Las clases con alumnos y alumnas chinas duraron solo diez días, diez intensos días que le han roto todos los esquemas que esta bailarina tenía hasta el momento. «Para mí ha sido una experiencia muy gratificante tanto a nivel personal como profesional. Y lo mejor del caso no es lo que yo he podido enseñar sino lo que he aprendido de una cultura tan diferente.
Llegué conmovida», cuenta. Conmovida por lo que se trajo consigo, pero también por lo que dejó. En este sentido, su mensaje fue, «lo que les he enseñado que no lo pierdan nunca, que se lo queden en el corazón pues no se baila solo con el cuerpo sino con el corazón».
Su próximo destino es Anantapur, donde irá con la URV y la Fundación Vicente FerrerA la vuelta, las comparaciones fueron inevitables. ¿Qué ha cambiado tras su paso por Asia? «Me he dado cuenta de que aquí, muchas veces damos las cosas por hechas. A mis alumnas ahora les digo que expresen e investiguen, no se trata de bailar por bailar».
La experiencia fue tan impactante que decidió emprender viaje nuevamente, esta vez a Vietnam, a pesar de todas las dificultades que ello le comportaba como madre de dos hijas.
Un país más abierto
No obstante, en Vietnam, el choque cultural no fue tan intenso. Las clases duraron cuatro días, con menos alumnos y una percepción de mayor cercanía. «Fue completamente diferente, primero porque solo tuve adultos y segundo, porque se nota que es un país mucho más abierto, lo que hace que su expresión corporal sea completamente diferente», señala esta tarraconense. Y aclara que «no es como si bailaras aquí porque estás en otro país, pero es más similar, no encontré tanta rigidez. La cultura es más parecida a la que tenemos aquí y están muy abiertos al turismo, lo que también les hace relacionarse. Ellos están acostumbrados a bailar hip hop y danzas urbanas. Tienen ese tipo de movimiento que nos suena más a nosotros».

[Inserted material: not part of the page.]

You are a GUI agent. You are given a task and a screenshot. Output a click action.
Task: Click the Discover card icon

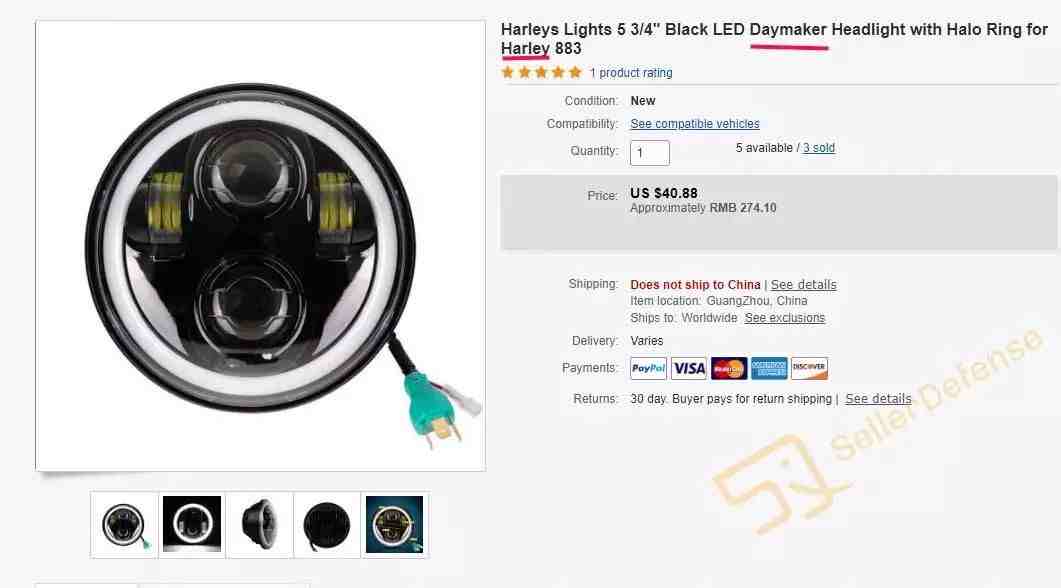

La siguiente parada será en julio en Anantapur, en la India, desde donde viajará a Nepal. En la India Verónica pondrá en marcha un proyecto presentado a la Universitat Rovira i Virgili (URV) de forma conjunta con la Fundación Vicente Ferrer. La finalidad es llevar a cabo una fusión de músicas de aquel país y occidentales e intercambiarlas, «de modo que se pueda montar una danza contemporánea con su música y al contrario».
Con un matiz, serán solo músicas escritas o cantadas por mujeres, con «un mensaje potente de forma que mediante la letra, la danza y el ritmo pueda significar una inyección de empoderamiento de la mujer». En esta línea, uno de los temas escogidos es Cor perdut, de Maria del Mar Bonet perteneciente a Collita pròpia. «Es un tema que hace muchos años Nacho Duato montó cuando era director de la Compañía Nacional y que habla del amor hacia un hombre». Extremo que en este caso permutará por el «amor a la libertad y a las decisiones de la propia mujer».
Para Verónica, su experiencia en Vietnam, pero especialmente en China, supuso la certeza de que «los sueños pueden hacerse realidad sin saber bien ni cómo, ni cuándo, ni dónde».